CSV Best Practises

This document outlines best practices for creating CSV files for use with JSON-LD and the CSVW vocabualarly.

CSV files are a common way to share data. They are easy to create and edit, and can be opened in any spreadsheet program. However, they are not a standardised format, and can be difficult to work with programmatically. CSV files are also not self-describing, and require additional documentation to be understood.

By using the following guidelines, you can create CSV files that are easier to work with programmatically, and easier to understand for humans with or without the JSON-LD document.

CSV Basics

CSV files used in our service should be saved as UTF-8 encoded text files with a .csv extension. The first row should contain the column headers in lower case and snake case (e.g. column_header). The following rows should contain the data for each column. Each row should be separated by a new line, and each column should be separated by a comma. When a column contains a comma, the entire column's values should be wrapped in double quotes (i.e. ").

In brief

Column headers should be in lowercase and snake case (e.g. column_header).
Column headers should be unique, and should not contain any special characters (e.g. !@#$%^&*()).
Related columns should have the same prefix (e.g. area_code, area_name, area_type, or even observation and observation_status).
Columns should be ordered as follows:
1. Dimension columns, order first by time period, then by geography, then in descending order by volume of options in each column (i.e. a column with 17 values would come before a column with 3 values).
2. Observation column.
3. Measure column(s). (e.g. count and spending per capita)
4. Unit column. (e.g. number, GBP, miles per hour, portion, percent)
5. Literal attribute columns providing model output (e.g. upper confidence level, sample_size, standard deviation).
6. Observation status column (if necessary).
7. All other attribute columns.
Ensure that the concepts used in the CSV files are clear and easily understandable to enhance human readability.
Each observation should be uniquely addressable by filtering all dimensions to a given value. If more than one observation is returned, then there needs to be additional dimensions to make the observation addressable.
All dimensions, measures, and unit columns should have values for every observation. These columns must be "dense".

Column

Headers

Column headers should be in lowercase and snake case (e.g. column_header). This is to ensure consistency and readability. Column headers should also be unique, and should not contain any special characters (e.g. !@#$%^&*()). This even includes the pound sign (i.e. £), which should be replaced with gbp when appropriate.
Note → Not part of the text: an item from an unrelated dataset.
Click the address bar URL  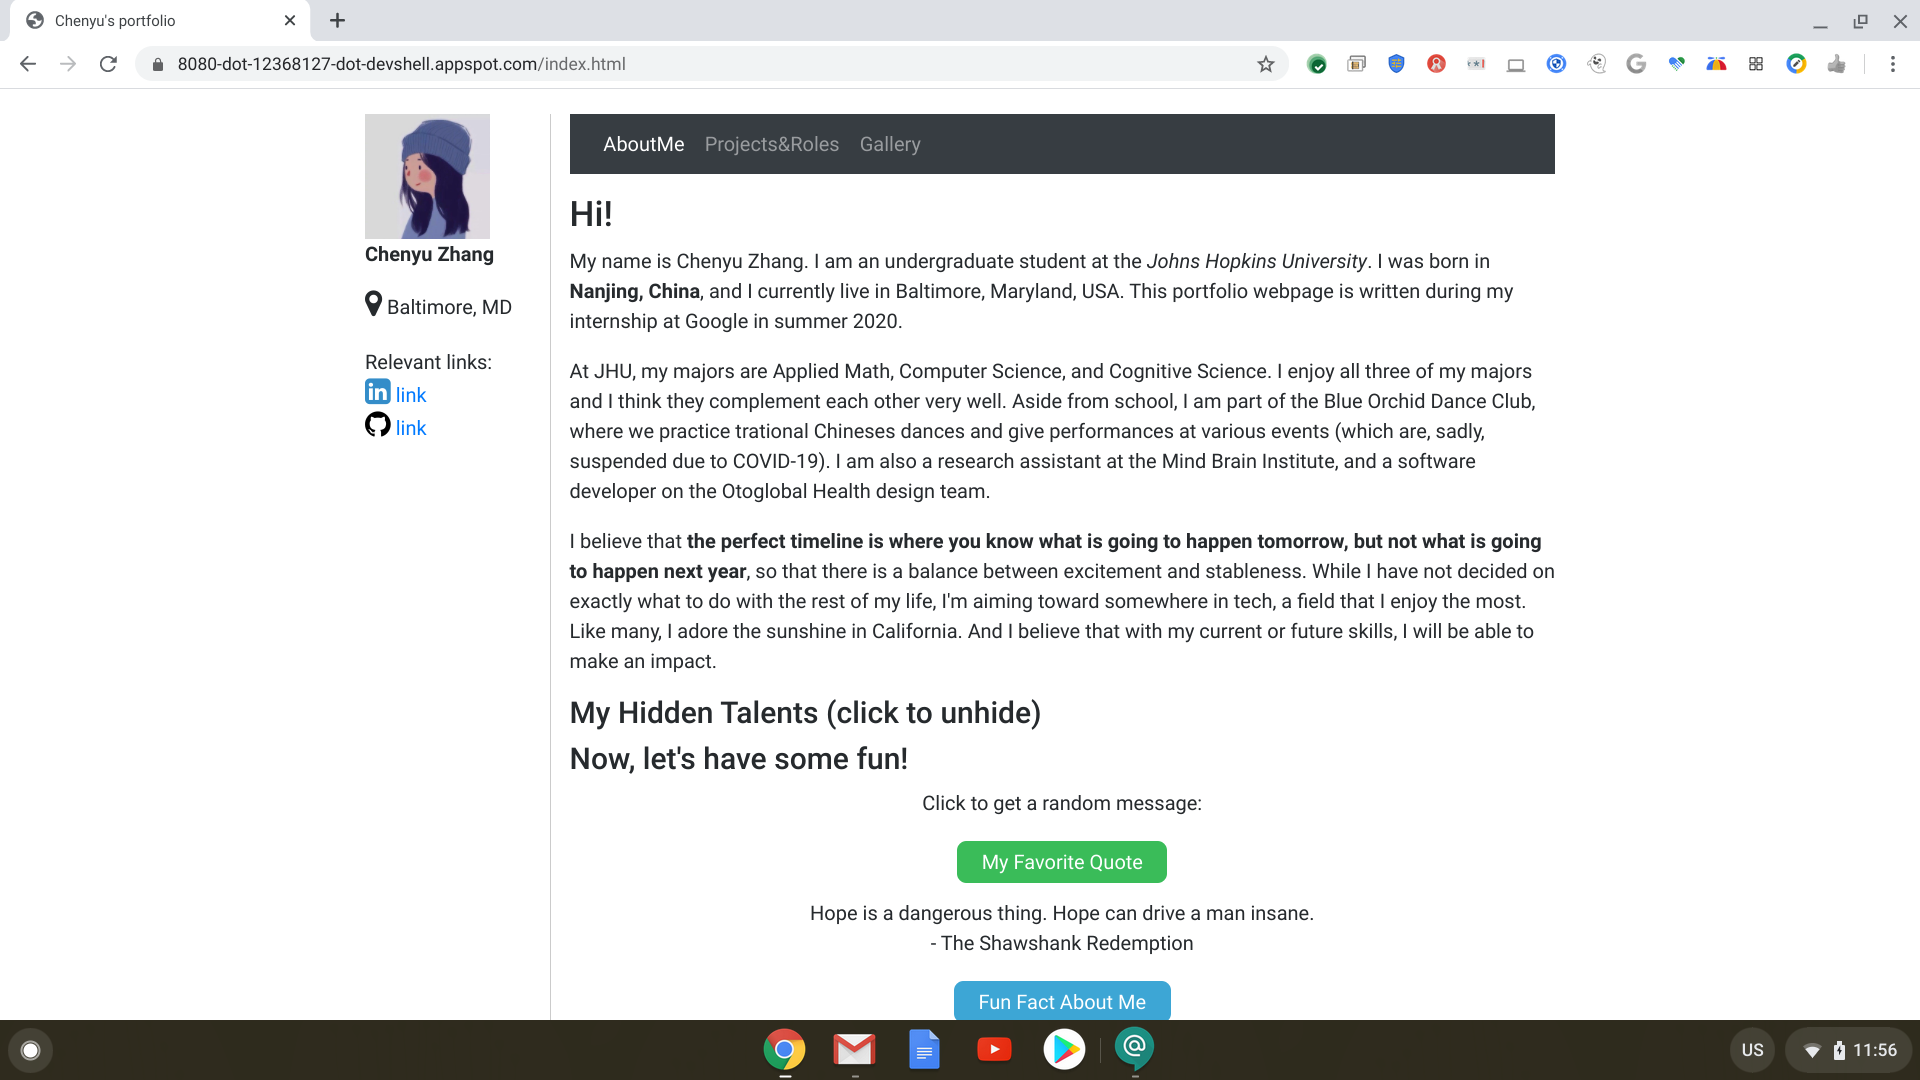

Related columns should have the same prefix (e.g. geography_code, geography_label, geography_type or time_period_type, time_period_code, time_period_label, or even observation and observation_status), and should be adjancent. This is to ensure that related columns are grouped together when sorted alphabetically, and to make it easier to find concepts whose values are spread across multiple columns.

Note When expressing a dimension which has a label and a code, the code should come first, followed by the label; in the case of geography, you can add an additional value which helps disambiguates geography labels by providing the geography type which would only be disambiguated by the geography code. See example table in Dimension section.

Types

There are five types of columns, and each CSV file should contain at least two of them.

Observation

Observation columns must only contain numbers. Suppressed or missing values must be left blank. If a value is suppressed, there should be a related column explaining the suppressed value. This is referred to as an observation status column (i.e. a special kind of attribute column called "observation status"). When dealing with whole numbers (i.e. counts of people) and where there isn't scaling (i.e. thousands, millions, etc.), the number should be expressed as an integer. When dealing with decimal numbers (i.e. percentages, indexes, scaled currency counts), the number should be expressed as a decimal number.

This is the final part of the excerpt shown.